## Directives
a – According to the article about the Expo Idaho advisory council, how many acres does Expo Idaho cover?
b – Continue the news article about the Ada County Commission's plans for Expo Idaho, picking up after its final sentence.

## Text to read
::::::::
What to do with Expo Idaho and its horse-racing track, Les Bois Park, is a major interest for the commission and the public.
Credit: KTVB
Horse racing at Les Bois Park. File photo.

ADA COUNTY, Idaho — The Ada County Commission on Tuesday voted unanimously to begin constructing a committee of stakeholders dubbed the Expo Citizens Advisory Council to help them figure out what to do with the 240 acres of Expo Idaho, home of the annual Ada County fair.

“We are very excited to enlist the public in this process,” Commission Chair Kendra Kenyon said at the commission meeting, according to a report from the Idaho Press.

RELATED: Horse racing finished at fairgrounds, Ada County Commission says

According to Kenyon, the committee will include people representing the environment, commerce, arts and culture, engineering, planning, the Boise Hawks, and the fair, as well as an appointee from each of Ada County’s cities. Those people will have ties to larger groups with stakes in the area’s well-being, Kenyon said, and will not be people representing their own “self-interest.”
::::::::
## Data section
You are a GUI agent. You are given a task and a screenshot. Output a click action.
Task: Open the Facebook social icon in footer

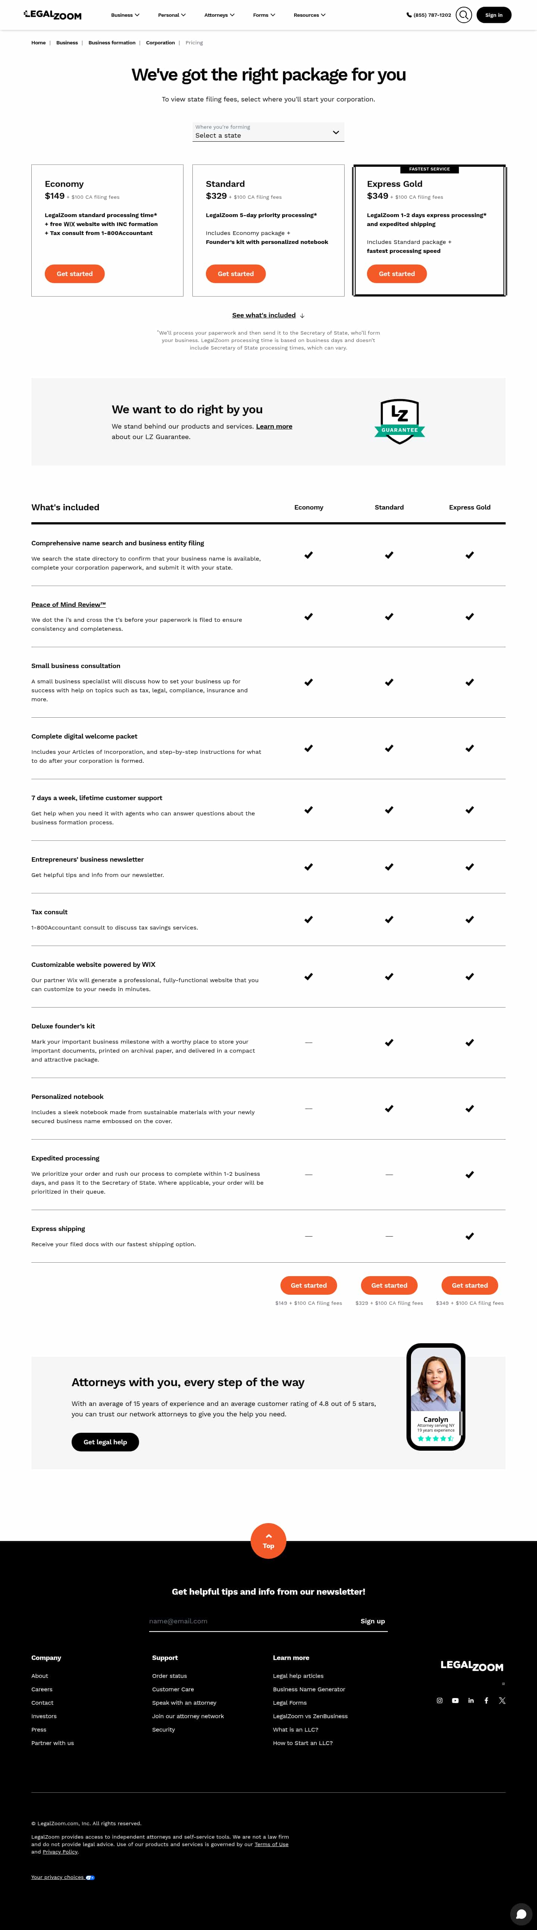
::::::::
## Solved tasks
a – 240 acres

b –
What to do with Expo Idaho and its horse-racing track, Les Bois Park, is a major interest for the commission and the public. Since the Idaho Legislature briefly allowed the use of gambling machines before banning them in 2015 after seeing their similarity to slot machines, Les Bois Park — formerly Idaho’s largest horse-racing venue — closed for good.

In 2018, an initiative to allow Idaho horse race tracks to install betting machines failed to gain enough votes.

RELATED: Idaho rejects 'instant horse racing' machines

“We have Ada County’s most valuable asset sitting there … a magical property that could almost be everything to everyone,” Kenyon said.

The Ada County Commission expected the citizens council would have a six-month meeting period that would start in January once the members are tapped. After their work is completed in the summer of 2020, the citizens council would bring commissioners a set of scenarios that could potentially be voted on by the public, Kenyon said.

“We’re hoping we have a really robust conversation with that advisory committee to see what those 240 acres could provide to the public,” Kenyon said.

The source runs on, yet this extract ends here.